Well, they can be loaded back in from disk if some joker hasn't gone and changed them on disk, at least. All of this paging programs into RAM in sections only works if the program's file on disk doesn't ever change while the program is running. If the kernel allowed running programs to change on disk, it could wind up loading in one page of code from version 1 of the program and another page from version 2. If you're lucky, the result would segfault. If you're unlucky, you might get silent malfunctions, data corruption, or other problems. So for once the Unix kernel does not let you blow your foot off if you really want to; instead it refuses to let you write to a program on disk if the program is running. You can truncate or overwrite any other sort of file even if programs are using it, just not things that are part of running programs. Those are special.

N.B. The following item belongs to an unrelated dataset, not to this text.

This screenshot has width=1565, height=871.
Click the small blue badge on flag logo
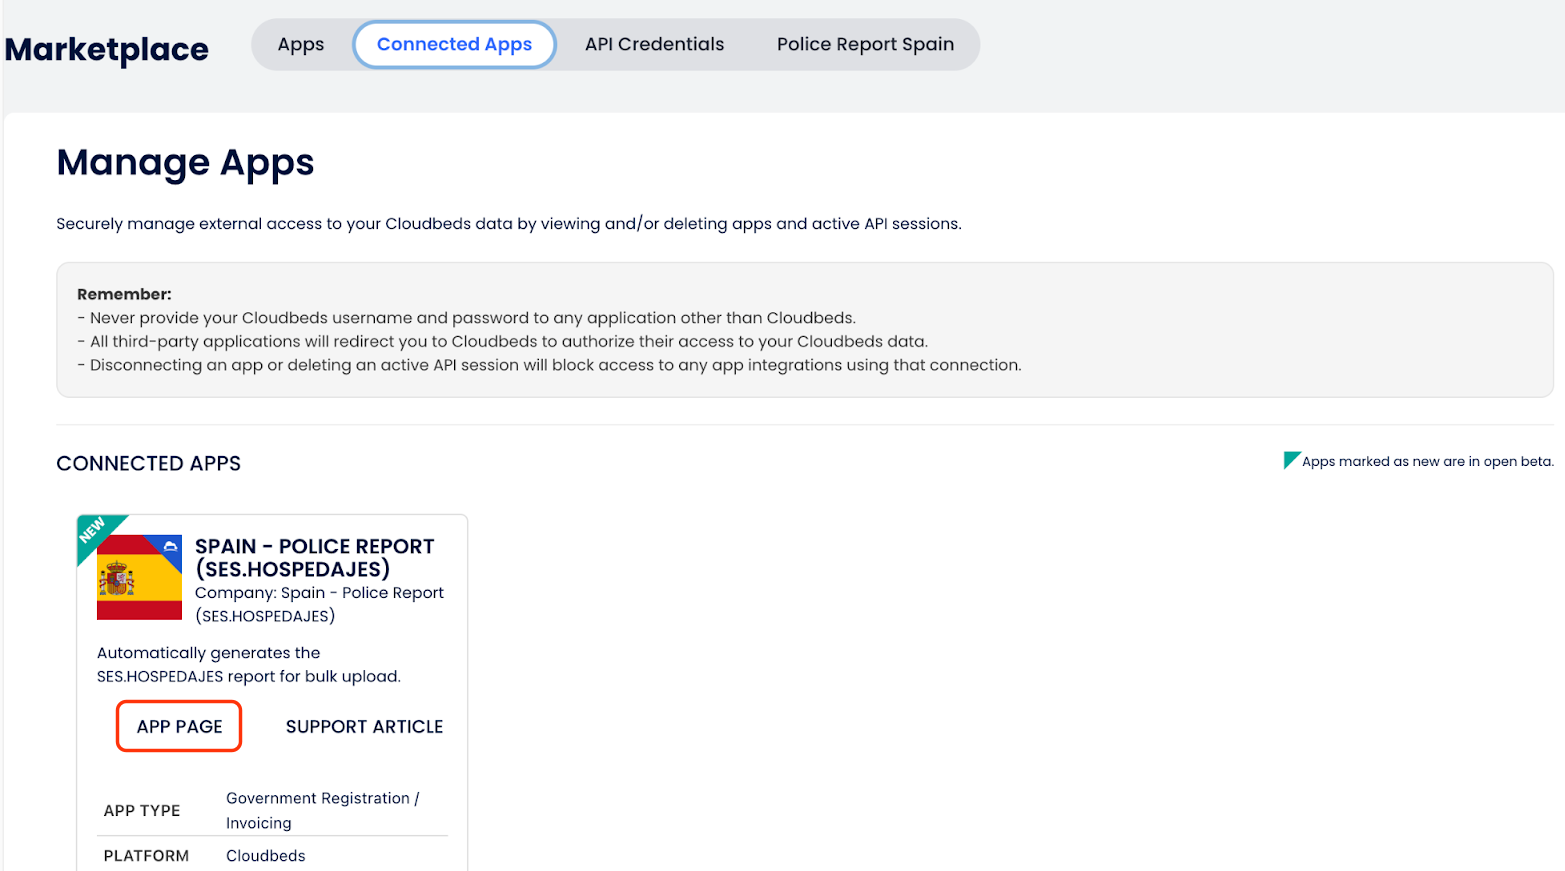point(170,546)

Given the story I've just told, you might expect ETXTBSY to have appeared in Unix in or around 3BSD, which is more or less the first version of Unix with paged virtual memory. However, this is not the case. ETXTBSY turns out to be much older than BSD Unix, going back to at least Research V5. Research Unix through V7 didn't have paged virtual memory (it only swapped entire programs in and out), but apparently the Research people decided to simplify their lives by basically locking the files for executing programs against modification.

(In fact Research Unix was stricter than modern Unixes, as it looks like you couldn't delete a program's file on disk if it was running. That section of the kernel code for unlink() gets specifically commented out no later than 3BSD, cf.)

PS: the 'text' in 'text file' here actually means 'executable code', per say size's output. Of course it's not just the actual executable code that could be dangerous if it changed out from underneath a running program, but there you go.

Sidebar: the way around this if you're updating running programs

To get around this, all you have to do is remove the old file before writing the new file into place. This (normally) doesn't cause any problems; the kernel treats the 'removed but still being used by a running program' executable the same way it treats any 'removed but still open' file. As usual the file is only actually removed when the last reference goes away, in this case the last process using the old executable exits.

(Of course NFS throws a small monkey wrench into things, sometimes in more than one way.)